This week, as Lena Martell

Two weeks ago I wrote about the down and dirty world of graphics packages. This time I'm on to the far more respectable arena of Web page generation, where unlike graphics, no one has a nude picture of his wife over his desk.

Unfortunately, this is because anyone with regular access to the internet has nude pictures of many other people's wives on his desktop. But I'm not one to get embarrassed over a little public nakedness, as long as it's not my own. And most of you have by now forgotten the Channel Awards, so really there's no need for me to even mention it. In conclusion, the world inhabited by NetObjects, the makers of Web page-generation software Fusion, is still wholesome.

It is, however, a very frightening world, because it reminds us of the terrible abuses of power that were perpetrated in the name of desktop publishing. It is a disturbing thought that a printing revolution's first fruits were a bunch of newsletters from design hell that looked like they had been printed by a potato. The 'anyone can be competent' theory of doing stuff like DTP and building Web pages is one of those ideas that leaves the friendly omniscient aliens who walk among us shaking their heads in sorrow.

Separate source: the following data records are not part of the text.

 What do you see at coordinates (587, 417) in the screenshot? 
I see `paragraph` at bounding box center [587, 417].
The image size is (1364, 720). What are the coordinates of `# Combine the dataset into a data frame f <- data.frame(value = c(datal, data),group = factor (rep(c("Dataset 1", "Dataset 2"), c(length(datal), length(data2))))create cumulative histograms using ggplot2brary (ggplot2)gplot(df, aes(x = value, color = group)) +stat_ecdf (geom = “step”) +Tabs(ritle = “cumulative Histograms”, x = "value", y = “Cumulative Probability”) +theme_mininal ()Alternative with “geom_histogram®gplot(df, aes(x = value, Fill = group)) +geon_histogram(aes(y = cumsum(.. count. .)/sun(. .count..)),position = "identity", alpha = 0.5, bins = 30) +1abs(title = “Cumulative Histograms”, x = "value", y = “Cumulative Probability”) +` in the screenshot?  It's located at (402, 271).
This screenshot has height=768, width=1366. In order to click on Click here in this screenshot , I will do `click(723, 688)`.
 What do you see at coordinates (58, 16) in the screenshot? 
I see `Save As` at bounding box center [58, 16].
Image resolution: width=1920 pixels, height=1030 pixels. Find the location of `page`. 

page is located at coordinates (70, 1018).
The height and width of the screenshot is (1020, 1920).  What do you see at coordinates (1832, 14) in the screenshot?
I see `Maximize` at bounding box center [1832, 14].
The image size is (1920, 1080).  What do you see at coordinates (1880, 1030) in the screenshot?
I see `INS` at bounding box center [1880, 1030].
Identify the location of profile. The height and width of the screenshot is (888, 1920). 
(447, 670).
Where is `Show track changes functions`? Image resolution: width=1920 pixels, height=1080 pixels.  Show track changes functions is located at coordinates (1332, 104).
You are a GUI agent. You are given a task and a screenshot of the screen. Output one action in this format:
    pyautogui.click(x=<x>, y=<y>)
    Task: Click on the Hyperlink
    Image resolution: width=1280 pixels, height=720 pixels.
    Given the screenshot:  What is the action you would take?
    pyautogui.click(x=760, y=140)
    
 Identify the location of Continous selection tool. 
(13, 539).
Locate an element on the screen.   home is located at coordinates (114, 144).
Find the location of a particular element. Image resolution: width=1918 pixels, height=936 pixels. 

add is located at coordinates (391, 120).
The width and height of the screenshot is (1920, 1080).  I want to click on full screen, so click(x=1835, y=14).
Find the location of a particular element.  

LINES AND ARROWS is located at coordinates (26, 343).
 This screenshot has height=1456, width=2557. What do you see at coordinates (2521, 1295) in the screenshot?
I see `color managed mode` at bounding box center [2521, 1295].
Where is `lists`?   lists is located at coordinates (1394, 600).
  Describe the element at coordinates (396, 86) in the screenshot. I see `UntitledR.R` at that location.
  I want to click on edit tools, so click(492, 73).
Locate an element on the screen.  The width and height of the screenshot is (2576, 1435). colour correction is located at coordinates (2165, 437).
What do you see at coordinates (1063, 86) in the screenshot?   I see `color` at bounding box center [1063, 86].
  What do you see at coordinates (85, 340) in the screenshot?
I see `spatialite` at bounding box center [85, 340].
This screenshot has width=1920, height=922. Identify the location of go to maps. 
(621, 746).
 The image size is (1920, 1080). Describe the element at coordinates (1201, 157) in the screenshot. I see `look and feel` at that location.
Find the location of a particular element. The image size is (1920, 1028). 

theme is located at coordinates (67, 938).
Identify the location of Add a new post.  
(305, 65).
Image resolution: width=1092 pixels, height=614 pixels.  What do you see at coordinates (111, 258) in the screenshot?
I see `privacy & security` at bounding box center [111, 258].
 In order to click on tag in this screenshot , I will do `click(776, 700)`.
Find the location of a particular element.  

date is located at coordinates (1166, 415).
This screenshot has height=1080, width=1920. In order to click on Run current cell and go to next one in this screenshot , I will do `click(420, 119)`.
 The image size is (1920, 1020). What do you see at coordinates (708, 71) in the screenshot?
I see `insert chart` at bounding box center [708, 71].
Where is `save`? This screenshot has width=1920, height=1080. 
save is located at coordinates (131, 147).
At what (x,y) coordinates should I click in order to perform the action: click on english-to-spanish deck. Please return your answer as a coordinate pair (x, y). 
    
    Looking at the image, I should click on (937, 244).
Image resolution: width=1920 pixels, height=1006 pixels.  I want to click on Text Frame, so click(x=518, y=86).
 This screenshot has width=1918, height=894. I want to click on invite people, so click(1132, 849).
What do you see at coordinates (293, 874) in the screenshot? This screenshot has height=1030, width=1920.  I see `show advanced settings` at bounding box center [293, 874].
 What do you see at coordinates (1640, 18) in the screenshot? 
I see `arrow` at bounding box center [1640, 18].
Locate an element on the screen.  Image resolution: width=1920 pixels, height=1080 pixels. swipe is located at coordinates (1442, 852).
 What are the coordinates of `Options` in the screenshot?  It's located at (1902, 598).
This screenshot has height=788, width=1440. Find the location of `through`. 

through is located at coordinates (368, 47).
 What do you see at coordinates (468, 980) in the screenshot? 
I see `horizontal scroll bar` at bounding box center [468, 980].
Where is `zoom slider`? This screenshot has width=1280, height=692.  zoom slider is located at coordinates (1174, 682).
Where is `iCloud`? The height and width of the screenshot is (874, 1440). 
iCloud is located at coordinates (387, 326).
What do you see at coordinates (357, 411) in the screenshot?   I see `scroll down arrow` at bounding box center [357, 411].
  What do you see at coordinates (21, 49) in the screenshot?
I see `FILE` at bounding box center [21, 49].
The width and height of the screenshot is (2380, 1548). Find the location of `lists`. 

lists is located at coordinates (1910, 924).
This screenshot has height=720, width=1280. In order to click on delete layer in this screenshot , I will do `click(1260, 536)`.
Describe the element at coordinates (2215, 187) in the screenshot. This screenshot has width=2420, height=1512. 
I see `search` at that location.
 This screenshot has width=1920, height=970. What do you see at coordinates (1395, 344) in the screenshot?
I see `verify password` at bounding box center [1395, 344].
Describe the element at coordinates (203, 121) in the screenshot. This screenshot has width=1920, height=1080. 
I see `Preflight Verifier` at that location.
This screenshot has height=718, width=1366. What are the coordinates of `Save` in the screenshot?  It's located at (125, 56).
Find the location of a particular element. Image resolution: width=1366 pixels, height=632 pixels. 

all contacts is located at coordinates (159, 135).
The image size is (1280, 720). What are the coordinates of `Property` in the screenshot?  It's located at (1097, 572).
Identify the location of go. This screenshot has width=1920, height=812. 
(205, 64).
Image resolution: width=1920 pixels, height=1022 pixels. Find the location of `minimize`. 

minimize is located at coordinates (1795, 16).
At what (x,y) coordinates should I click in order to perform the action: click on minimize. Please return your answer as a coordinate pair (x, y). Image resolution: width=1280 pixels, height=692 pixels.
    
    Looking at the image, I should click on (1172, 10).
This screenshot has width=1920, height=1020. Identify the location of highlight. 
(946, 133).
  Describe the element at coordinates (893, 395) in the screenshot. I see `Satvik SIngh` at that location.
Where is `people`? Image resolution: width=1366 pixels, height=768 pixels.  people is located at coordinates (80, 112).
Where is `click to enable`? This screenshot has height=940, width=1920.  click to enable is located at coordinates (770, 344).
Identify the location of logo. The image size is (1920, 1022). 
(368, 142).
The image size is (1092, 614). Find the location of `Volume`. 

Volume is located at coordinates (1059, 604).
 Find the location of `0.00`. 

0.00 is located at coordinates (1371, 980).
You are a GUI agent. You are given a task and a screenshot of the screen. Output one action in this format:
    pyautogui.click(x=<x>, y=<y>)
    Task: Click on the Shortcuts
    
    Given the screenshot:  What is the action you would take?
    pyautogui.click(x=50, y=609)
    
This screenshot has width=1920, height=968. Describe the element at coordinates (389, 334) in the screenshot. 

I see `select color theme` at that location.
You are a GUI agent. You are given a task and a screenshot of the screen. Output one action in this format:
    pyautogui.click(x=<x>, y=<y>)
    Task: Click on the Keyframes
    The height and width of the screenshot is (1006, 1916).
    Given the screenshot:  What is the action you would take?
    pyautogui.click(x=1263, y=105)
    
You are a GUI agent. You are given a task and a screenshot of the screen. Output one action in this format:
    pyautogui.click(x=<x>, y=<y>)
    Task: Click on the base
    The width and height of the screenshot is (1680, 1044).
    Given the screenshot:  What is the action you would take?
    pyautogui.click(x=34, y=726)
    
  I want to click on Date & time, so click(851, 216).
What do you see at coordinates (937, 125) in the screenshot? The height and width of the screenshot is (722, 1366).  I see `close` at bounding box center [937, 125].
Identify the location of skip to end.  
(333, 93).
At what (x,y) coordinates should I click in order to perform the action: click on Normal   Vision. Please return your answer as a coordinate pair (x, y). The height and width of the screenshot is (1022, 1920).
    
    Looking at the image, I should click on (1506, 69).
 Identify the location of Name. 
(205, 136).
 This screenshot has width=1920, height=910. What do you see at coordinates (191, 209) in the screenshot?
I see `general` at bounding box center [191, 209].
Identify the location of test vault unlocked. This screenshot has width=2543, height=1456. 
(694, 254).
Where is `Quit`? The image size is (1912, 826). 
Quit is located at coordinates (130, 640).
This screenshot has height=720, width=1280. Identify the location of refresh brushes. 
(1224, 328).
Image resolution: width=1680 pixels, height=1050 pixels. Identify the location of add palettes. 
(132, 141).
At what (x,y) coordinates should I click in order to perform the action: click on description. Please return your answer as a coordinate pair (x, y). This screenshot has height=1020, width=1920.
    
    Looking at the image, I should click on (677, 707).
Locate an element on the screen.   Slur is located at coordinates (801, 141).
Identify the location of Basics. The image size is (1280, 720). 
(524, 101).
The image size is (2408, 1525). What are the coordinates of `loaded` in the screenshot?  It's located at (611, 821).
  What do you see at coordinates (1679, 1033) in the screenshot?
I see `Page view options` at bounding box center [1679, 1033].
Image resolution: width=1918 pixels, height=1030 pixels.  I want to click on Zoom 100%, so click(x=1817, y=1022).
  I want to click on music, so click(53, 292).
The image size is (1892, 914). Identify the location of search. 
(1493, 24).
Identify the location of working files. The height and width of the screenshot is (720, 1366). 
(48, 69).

Ordinary people should not be doing difficult things that other people will see or hear, mainly because ordinary people are crap at difficult things. That's where the adjectives 'ordinary' and 'difficult' came from. That's also why all radio phone-ins are embarrassing and why ordinary people impersonating pop stars on Stars In Their Eyes make your toes curl. Have you ever seen a friendly omniscient alien on Stars In Their Eyes? Too right you haven't ('You know him as Bill Parsons, they know him as Fnugel of Xaq, but tonight for us, singing One Day at a Time, we know him as Lena Martell!').

I'm very glad that Samir Arora, chief executive of NetObjects, is big on templates in his products. 'A small business can't afford to go to a design company and pay #100,000 for a Website,' he says. 'So we use top designers to do the design styles for us.'

His other plan is to train a channel that can help businesses avoid making their Websites look embarrassing. Thanks to NetObjects' strategic alliance with Novell, all of Novell's channel is going to be trained to help. Samir knows that Novell's channel not only has a lot more time on its hands these days, but is almost exclusively populated by benign beings from a far away planet whose citizens are prepared to save small businesses from making knobs of themselves on the Net. And most Novell resellers aren't the type of aliens that kidnap people and force them to have anal probes (known on their planet as 'adding value'), so they can probably look forward to some repeat business.

Unfortunately, I now have to retire from this column. You're in safe hands with the other columnists, but if they propose 'adding value' - even once - inform the authorities immediately.

Tim Phillips is a freelance IT journalist.